INPUT MATERIAL START

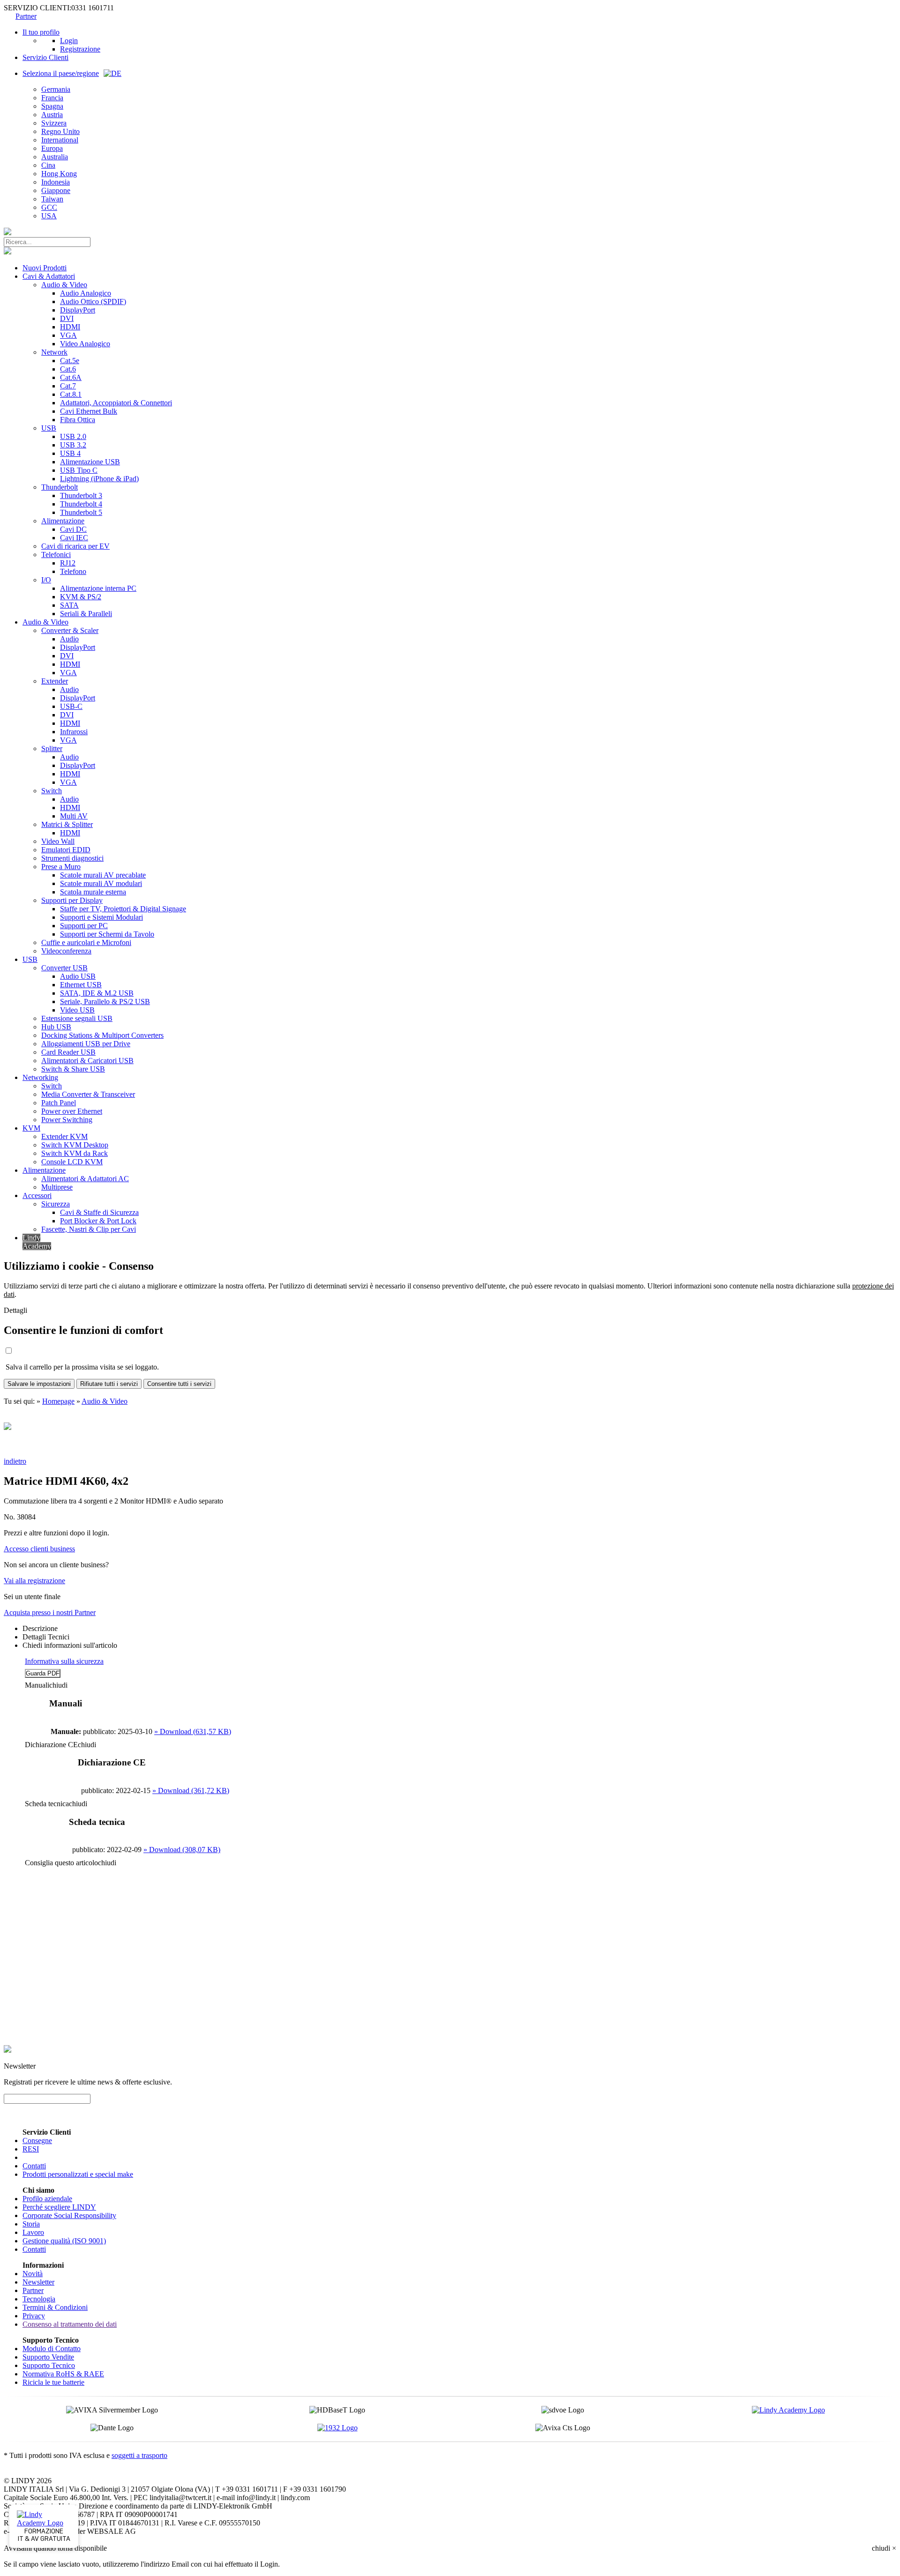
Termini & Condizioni (55, 2307)
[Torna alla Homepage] (7, 233)
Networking (40, 1077)
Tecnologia (38, 2299)
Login (69, 41)
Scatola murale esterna (93, 892)
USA (49, 216)
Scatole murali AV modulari (101, 883)
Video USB (77, 1010)
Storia (31, 2224)
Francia (52, 98)
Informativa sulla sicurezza (64, 1661)
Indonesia (55, 182)
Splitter (51, 748)
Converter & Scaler (69, 630)
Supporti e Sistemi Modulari (101, 917)
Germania (55, 89)
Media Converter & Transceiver (88, 1094)
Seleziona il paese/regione (60, 73)
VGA (68, 335)
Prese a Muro (61, 867)
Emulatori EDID (65, 850)
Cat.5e (69, 361)
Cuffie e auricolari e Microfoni (86, 942)
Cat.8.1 (71, 394)
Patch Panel (58, 1103)
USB (48, 428)
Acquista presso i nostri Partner (50, 1612)
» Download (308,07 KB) (181, 1850)
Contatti (34, 2166)
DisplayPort (77, 310)
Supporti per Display (72, 900)
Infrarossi (74, 732)
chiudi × (884, 2548)
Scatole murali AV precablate (103, 875)
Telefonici (56, 554)
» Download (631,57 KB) (192, 1731)
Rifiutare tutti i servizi (109, 1383)
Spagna (52, 106)
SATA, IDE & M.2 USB (97, 993)
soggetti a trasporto (139, 2455)
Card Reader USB (68, 1052)
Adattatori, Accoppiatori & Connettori (116, 403)
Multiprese (57, 1187)
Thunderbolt (59, 487)
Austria (52, 115)
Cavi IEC (74, 538)
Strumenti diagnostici (72, 858)
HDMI (70, 327)
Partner (26, 16)
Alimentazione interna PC (98, 588)
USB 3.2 (73, 445)
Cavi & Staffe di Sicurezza (99, 1212)
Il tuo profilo (41, 32)
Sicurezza (55, 1204)
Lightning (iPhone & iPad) (99, 479)
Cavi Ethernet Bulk (88, 411)
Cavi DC (73, 529)
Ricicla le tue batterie (53, 2382)
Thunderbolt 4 (81, 504)
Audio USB (78, 976)
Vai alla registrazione (34, 1581)
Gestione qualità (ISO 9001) (64, 2241)
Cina (48, 165)
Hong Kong (59, 174)
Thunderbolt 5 (81, 512)
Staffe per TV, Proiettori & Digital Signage (123, 909)
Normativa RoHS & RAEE (63, 2374)
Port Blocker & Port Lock (98, 1221)
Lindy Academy (36, 1242)
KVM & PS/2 (80, 597)
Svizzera (54, 123)
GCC (49, 207)
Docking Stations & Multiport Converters (102, 1035)
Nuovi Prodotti (44, 268)
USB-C (71, 706)
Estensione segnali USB (76, 1018)
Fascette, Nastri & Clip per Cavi (88, 1229)
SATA (69, 605)
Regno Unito (60, 131)
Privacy (33, 2316)
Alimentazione (62, 521)
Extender (54, 681)
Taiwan (52, 199)
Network (54, 352)
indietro (15, 1461)
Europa (52, 148)
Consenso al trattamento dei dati (69, 2324)
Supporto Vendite (48, 2357)
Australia (54, 157)
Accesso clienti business (39, 1549)
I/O (46, 580)
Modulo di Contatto (51, 2349)
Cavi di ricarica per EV (75, 546)
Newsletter (38, 2282)
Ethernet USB (81, 985)
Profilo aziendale (47, 2199)
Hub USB (56, 1027)
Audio (69, 639)
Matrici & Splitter (67, 824)
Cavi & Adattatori (48, 276)
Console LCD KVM (72, 1162)
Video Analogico (85, 344)
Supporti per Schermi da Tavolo (107, 934)
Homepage (58, 1401)
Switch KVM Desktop (74, 1145)
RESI (30, 2149)
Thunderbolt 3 (81, 495)
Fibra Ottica (77, 420)
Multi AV (74, 816)
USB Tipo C (79, 470)
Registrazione (80, 49)
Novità (32, 2274)
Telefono (73, 571)
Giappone (55, 190)
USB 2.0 (73, 436)
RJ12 (67, 563)
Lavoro (33, 2232)
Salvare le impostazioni (39, 1383)
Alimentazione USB (90, 462)
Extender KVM (64, 1136)
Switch (51, 791)
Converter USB (64, 968)
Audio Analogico (85, 293)
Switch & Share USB (73, 1069)
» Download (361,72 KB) (190, 1790)
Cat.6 (68, 369)
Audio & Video (64, 285)
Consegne (37, 2140)
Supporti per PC (84, 926)
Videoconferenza (66, 951)
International (59, 140)
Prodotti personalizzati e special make (77, 2174)
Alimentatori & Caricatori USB (87, 1061)
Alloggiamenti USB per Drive (85, 1044)
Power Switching (66, 1120)
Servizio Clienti (45, 57)
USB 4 (70, 453)
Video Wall (58, 841)
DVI (67, 318)
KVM (31, 1128)
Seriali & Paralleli (86, 614)
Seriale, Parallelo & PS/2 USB (105, 1001)
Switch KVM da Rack (74, 1153)
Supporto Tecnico (48, 2365)
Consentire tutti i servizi (179, 1383)
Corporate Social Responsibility (69, 2215)
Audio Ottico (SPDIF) (93, 301)
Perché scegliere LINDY (59, 2207)
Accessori (37, 1195)
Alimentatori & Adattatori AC (85, 1179)
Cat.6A (71, 377)
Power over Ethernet (71, 1111)
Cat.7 (68, 386)
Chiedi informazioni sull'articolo (69, 1645)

INPUT MATERIAL END

## TASK INSTRUCTIONS
Reproduce, exactly and in full, the lines from the one that contains "Cavi & Adattatori (48, 276)" to the end of the material.

## ANSWER TO THE EXERCISE
Cavi & Adattatori (48, 276)
Console LCD KVM (72, 1162)
Video Analogico (85, 344)
Supporti per Schermi da Tavolo (107, 934)
Homepage (58, 1401)
Switch KVM Desktop (74, 1145)
RESI (30, 2149)
Thunderbolt 3 (81, 495)
Fibra Ottica (77, 420)
Multi AV (74, 816)
USB Tipo C (79, 470)
Registrazione (80, 49)
Novità (32, 2274)
Telefono (73, 571)
Giappone (55, 190)
USB 2.0 (73, 436)
RJ12 (67, 563)
Lavoro (33, 2232)
Salvare le impostazioni (39, 1383)
Alimentazione USB (90, 462)
Extender KVM (64, 1136)
Switch (51, 791)
Converter USB (64, 968)
Audio Analogico (85, 293)
Switch & Share USB (73, 1069)
» Download (361,72 KB) (190, 1790)
Cat.6 (68, 369)
Audio & Video (64, 285)
Consegne (37, 2140)
Supporti per PC (84, 926)
Videoconferenza (66, 951)
International (59, 140)
Prodotti personalizzati e special make (77, 2174)
Alimentatori & Caricatori USB (87, 1061)
Alloggiamenti USB per Drive (85, 1044)
Power Switching (66, 1120)
Servizio Clienti (45, 57)
USB 4 (70, 453)
Video Wall (58, 841)
DVI (67, 318)
KVM (31, 1128)
Seriali & Paralleli (86, 614)
Seriale, Parallelo & PS/2 USB (105, 1001)
Switch KVM da Rack (74, 1153)
Supporto Tecnico (48, 2365)
Consentire tutti i servizi (179, 1383)
Corporate Social Responsibility (69, 2215)
Audio Ottico (SPDIF) (93, 301)
Perché scegliere LINDY (59, 2207)
Accessori (37, 1195)
Alimentatori & Adattatori AC (85, 1179)
Cat.6A (71, 377)
Power over Ethernet (71, 1111)
Cat.7 (68, 386)
Chiedi informazioni sull'articolo (69, 1645)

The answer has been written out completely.